Objective: Print verbatim everything from the line containing "You are a computer-use" down to the final line below, both included, leaving out the pictures.

#### Provided data

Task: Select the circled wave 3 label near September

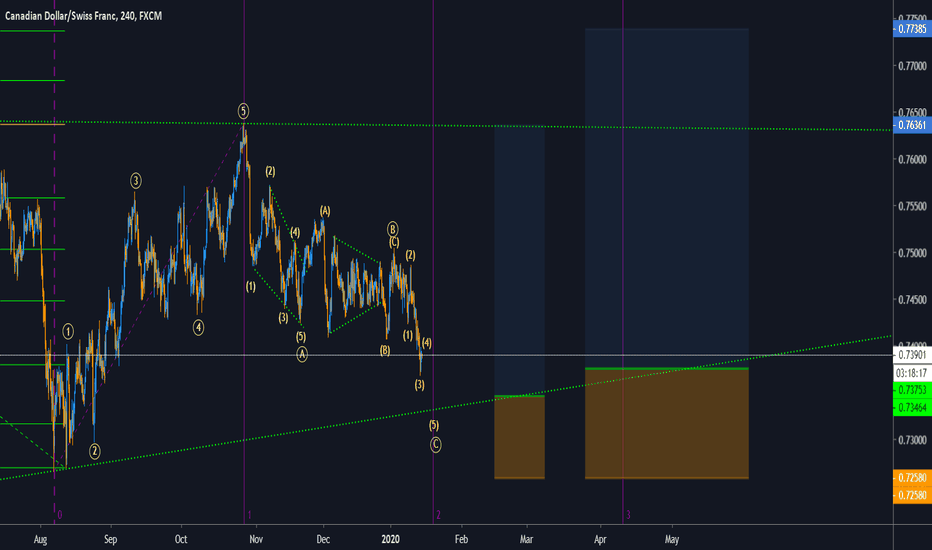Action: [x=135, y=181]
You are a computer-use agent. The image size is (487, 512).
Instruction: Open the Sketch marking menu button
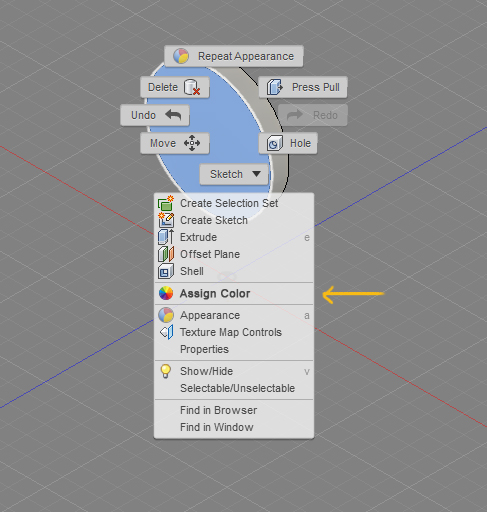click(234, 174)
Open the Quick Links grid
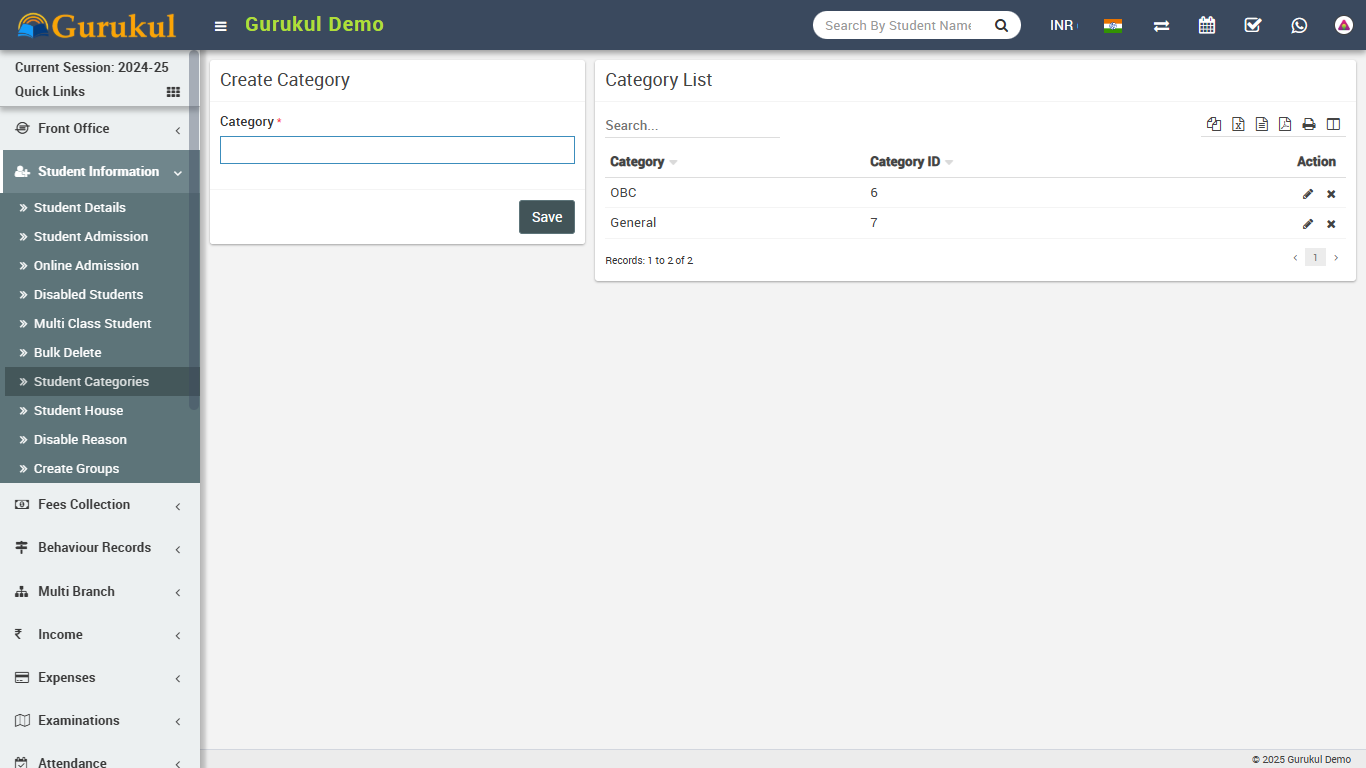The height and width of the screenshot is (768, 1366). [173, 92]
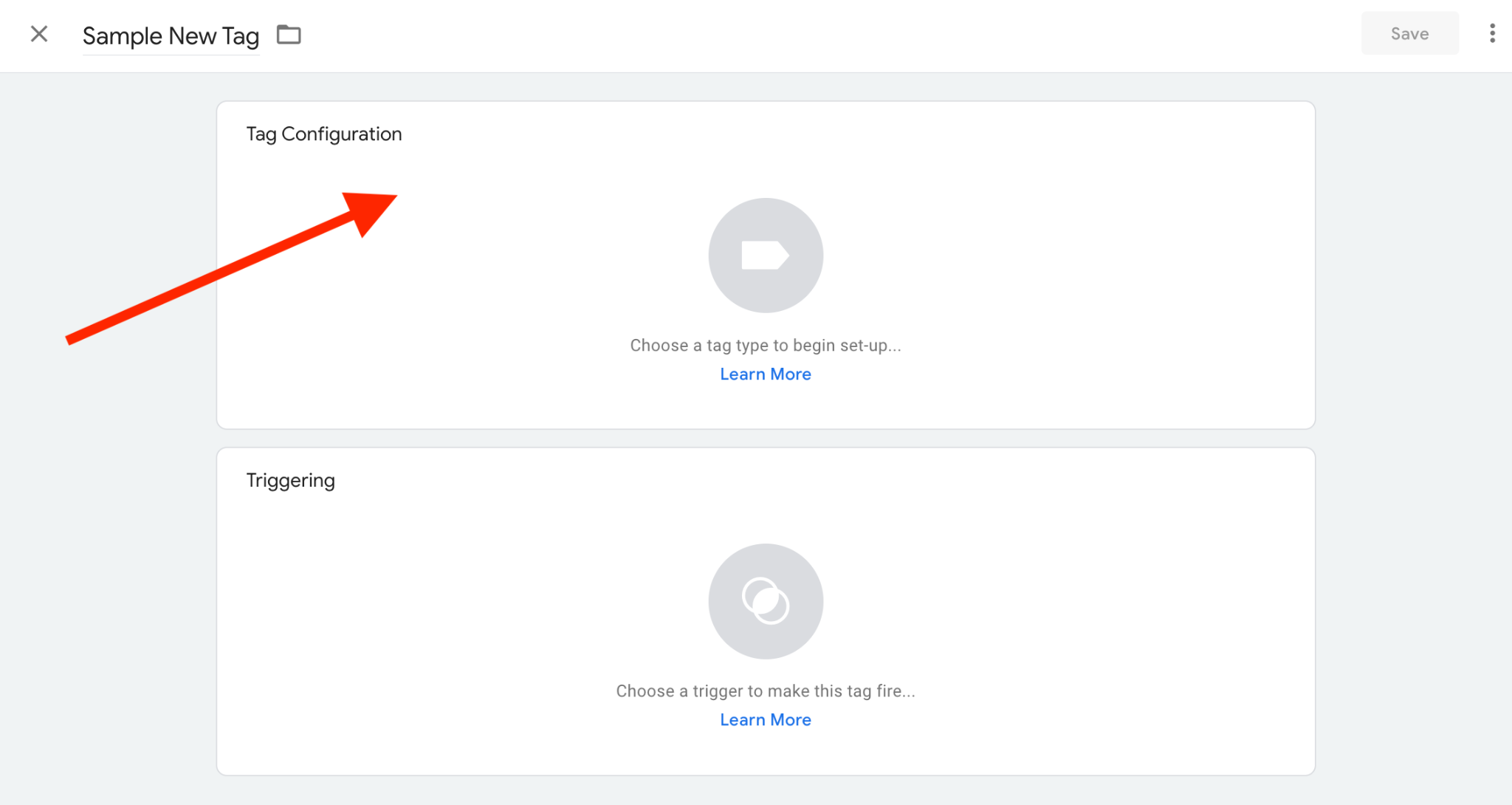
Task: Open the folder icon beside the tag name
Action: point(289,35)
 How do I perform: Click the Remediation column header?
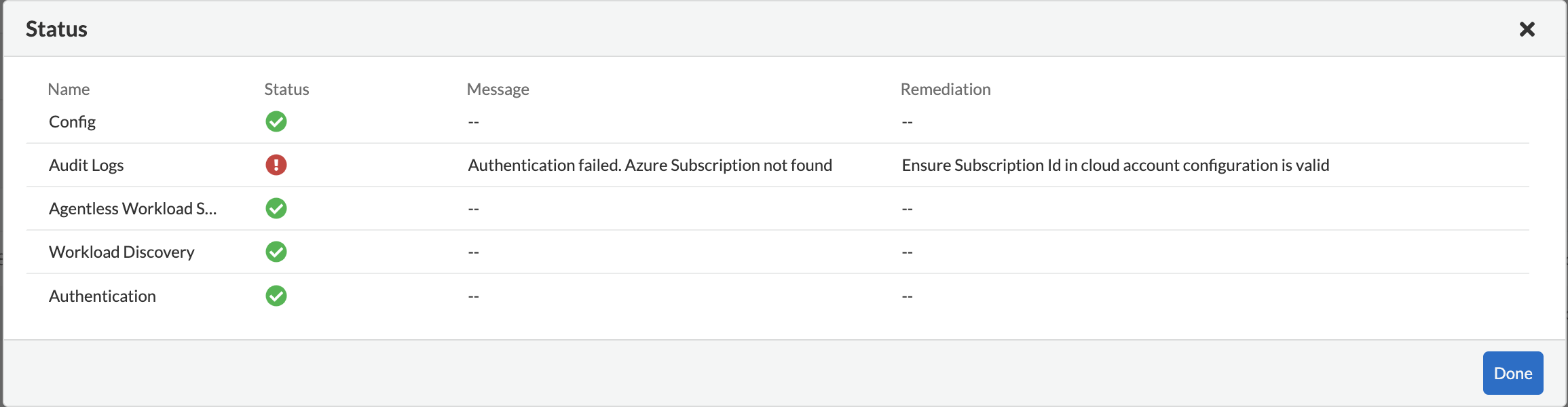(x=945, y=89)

########

The response:
You are a computer-use agent. The image size is (487, 512).
Instruction: Open the Sketch marking menu button
click(234, 174)
Open the Quick Links grid
The height and width of the screenshot is (768, 1366). [173, 92]
Task: Open the folder icon beside the tag name
Action: point(289,35)
 How do I perform: Click the Remediation column header?
(x=945, y=89)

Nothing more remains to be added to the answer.